▶ _DATA EXCERPTS_:
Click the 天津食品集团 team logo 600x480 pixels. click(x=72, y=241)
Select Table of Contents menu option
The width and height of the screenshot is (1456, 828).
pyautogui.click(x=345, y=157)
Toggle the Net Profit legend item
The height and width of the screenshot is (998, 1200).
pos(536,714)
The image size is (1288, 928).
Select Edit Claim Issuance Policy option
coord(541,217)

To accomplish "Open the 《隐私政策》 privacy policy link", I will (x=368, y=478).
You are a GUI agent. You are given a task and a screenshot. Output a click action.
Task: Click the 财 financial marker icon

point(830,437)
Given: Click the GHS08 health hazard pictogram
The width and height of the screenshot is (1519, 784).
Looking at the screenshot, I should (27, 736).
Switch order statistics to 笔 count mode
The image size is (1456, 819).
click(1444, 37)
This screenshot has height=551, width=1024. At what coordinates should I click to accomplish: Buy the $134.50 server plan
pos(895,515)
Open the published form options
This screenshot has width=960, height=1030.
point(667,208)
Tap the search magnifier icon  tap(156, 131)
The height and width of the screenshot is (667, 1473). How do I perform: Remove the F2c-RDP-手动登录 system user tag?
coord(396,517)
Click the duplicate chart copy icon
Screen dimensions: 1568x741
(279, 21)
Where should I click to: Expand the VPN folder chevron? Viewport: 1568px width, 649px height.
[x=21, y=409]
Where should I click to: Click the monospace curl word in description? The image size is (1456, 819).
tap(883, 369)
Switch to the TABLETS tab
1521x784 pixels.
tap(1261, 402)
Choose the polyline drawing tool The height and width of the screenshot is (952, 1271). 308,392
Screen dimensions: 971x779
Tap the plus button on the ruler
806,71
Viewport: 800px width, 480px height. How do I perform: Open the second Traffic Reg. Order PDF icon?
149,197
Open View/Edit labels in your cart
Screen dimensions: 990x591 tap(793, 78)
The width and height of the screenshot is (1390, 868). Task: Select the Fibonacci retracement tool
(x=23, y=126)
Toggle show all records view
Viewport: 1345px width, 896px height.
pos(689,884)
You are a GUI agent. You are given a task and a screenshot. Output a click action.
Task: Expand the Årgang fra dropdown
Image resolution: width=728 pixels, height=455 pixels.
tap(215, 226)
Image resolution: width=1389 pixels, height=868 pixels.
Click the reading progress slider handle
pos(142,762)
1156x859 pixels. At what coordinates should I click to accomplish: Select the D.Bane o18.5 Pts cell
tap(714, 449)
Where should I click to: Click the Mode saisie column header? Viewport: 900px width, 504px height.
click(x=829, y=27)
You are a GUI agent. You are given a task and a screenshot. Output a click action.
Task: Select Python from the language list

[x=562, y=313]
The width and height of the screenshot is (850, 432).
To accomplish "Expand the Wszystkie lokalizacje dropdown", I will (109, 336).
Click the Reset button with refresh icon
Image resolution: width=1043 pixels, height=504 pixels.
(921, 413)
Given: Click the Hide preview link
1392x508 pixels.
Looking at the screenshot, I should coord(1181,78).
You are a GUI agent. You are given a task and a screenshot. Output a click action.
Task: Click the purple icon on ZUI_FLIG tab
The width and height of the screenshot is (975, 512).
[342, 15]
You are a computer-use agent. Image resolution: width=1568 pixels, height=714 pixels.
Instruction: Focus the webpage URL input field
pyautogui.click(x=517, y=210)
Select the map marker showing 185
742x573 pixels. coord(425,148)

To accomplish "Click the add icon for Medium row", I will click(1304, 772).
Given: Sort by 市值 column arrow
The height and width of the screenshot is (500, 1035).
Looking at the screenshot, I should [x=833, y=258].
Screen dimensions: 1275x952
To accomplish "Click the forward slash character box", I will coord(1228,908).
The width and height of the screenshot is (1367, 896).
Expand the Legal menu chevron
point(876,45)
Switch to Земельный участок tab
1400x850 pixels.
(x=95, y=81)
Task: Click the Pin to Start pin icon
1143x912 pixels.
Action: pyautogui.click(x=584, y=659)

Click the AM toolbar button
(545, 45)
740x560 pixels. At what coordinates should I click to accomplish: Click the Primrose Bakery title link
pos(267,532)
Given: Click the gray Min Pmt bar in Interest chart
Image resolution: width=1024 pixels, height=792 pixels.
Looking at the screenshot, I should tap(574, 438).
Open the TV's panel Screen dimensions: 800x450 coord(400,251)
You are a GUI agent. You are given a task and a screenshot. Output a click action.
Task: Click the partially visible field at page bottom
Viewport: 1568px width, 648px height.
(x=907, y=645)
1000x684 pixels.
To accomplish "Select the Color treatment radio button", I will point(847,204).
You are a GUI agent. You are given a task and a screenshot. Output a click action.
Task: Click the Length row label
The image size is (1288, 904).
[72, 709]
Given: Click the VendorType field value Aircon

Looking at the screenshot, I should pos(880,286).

▶ _REQUIREMENT_: Take the entries above and return only the lines from the one with "Instruction: Focus the" to the one with "Task: Click the partially", both included, unchanged.

▶ _EXERCISE RESPONSE_:
Instruction: Focus the webpage URL input field
pyautogui.click(x=517, y=210)
Select the map marker showing 185
742x573 pixels. coord(425,148)

To accomplish "Click the add icon for Medium row", I will click(1304, 772).
Given: Sort by 市值 column arrow
The height and width of the screenshot is (500, 1035).
Looking at the screenshot, I should [x=833, y=258].
Screen dimensions: 1275x952
To accomplish "Click the forward slash character box", I will coord(1228,908).
The width and height of the screenshot is (1367, 896).
Expand the Legal menu chevron
point(876,45)
Switch to Земельный участок tab
1400x850 pixels.
(x=95, y=81)
Task: Click the Pin to Start pin icon
1143x912 pixels.
Action: pyautogui.click(x=584, y=659)

Click the AM toolbar button
(545, 45)
740x560 pixels. At what coordinates should I click to accomplish: Click the Primrose Bakery title link
pos(267,532)
Given: Click the gray Min Pmt bar in Interest chart
Image resolution: width=1024 pixels, height=792 pixels.
Looking at the screenshot, I should tap(574, 438).
Open the TV's panel Screen dimensions: 800x450 coord(400,251)
You are a GUI agent. You are given a task and a screenshot. Output a click action.
Task: Click the partially visible field at page bottom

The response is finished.